- Brief
Extract every line of the material that contains the word "preview". Copy each one unchanged.

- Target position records
□ □ □ □ □ □ □

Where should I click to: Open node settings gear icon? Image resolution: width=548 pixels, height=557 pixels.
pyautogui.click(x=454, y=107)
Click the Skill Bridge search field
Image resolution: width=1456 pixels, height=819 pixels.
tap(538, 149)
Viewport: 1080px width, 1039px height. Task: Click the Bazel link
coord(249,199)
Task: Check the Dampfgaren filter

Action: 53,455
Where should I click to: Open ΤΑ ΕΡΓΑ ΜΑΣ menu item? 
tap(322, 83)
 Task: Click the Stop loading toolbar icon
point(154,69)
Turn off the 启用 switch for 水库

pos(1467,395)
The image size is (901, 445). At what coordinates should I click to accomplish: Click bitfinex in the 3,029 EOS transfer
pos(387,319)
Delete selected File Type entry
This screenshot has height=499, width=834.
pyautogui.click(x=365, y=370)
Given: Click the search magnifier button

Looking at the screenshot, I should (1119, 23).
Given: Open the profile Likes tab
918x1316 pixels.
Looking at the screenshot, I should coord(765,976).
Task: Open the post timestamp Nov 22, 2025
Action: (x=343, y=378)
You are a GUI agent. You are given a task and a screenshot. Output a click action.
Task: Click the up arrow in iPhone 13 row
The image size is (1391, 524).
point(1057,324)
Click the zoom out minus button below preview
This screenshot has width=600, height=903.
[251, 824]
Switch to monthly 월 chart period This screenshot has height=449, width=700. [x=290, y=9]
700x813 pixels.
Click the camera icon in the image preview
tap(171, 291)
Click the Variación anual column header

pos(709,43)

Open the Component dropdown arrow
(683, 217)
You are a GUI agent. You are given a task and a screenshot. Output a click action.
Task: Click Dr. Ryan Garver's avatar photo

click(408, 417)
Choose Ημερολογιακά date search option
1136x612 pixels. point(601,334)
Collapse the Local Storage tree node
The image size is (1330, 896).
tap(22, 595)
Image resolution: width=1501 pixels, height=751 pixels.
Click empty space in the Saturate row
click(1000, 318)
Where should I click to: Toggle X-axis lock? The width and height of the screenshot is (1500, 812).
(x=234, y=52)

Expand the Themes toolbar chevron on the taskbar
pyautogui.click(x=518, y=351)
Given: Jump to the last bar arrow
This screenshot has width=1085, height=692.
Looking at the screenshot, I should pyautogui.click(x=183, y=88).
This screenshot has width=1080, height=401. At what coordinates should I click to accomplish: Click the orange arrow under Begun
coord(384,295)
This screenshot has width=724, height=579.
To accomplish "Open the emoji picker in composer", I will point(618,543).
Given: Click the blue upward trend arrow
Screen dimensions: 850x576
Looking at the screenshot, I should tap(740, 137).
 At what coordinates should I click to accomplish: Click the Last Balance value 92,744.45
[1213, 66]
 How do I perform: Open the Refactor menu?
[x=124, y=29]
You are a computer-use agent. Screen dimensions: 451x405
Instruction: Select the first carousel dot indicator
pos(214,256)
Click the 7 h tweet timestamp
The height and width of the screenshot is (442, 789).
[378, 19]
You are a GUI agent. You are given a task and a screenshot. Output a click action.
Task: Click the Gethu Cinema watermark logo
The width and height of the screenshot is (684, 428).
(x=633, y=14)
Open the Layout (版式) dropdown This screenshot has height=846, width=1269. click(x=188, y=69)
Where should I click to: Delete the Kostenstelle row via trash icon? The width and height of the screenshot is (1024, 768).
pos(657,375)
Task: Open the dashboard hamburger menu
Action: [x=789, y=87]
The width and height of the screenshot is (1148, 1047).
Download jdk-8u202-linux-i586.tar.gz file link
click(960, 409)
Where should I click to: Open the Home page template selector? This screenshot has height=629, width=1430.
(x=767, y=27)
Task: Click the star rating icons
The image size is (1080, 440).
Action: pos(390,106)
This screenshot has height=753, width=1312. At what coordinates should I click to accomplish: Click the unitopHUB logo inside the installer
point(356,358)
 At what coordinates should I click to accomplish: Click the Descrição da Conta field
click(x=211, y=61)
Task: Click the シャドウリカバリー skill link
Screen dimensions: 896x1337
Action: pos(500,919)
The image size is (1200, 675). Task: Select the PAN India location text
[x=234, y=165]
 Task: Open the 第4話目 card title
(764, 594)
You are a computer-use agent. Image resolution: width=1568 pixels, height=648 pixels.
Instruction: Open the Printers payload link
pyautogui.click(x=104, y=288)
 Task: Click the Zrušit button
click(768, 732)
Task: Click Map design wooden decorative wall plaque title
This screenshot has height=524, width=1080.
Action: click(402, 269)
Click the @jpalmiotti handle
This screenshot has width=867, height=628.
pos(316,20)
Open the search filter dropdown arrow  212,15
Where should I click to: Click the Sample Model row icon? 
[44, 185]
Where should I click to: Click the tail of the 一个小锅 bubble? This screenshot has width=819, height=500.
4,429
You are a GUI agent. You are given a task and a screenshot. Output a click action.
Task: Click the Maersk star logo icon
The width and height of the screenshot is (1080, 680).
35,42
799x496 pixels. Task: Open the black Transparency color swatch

□ □ □ □ □ □ □

- Solution to this exercise
Click the zoom out minus button below preview
Click the camera icon in the image preview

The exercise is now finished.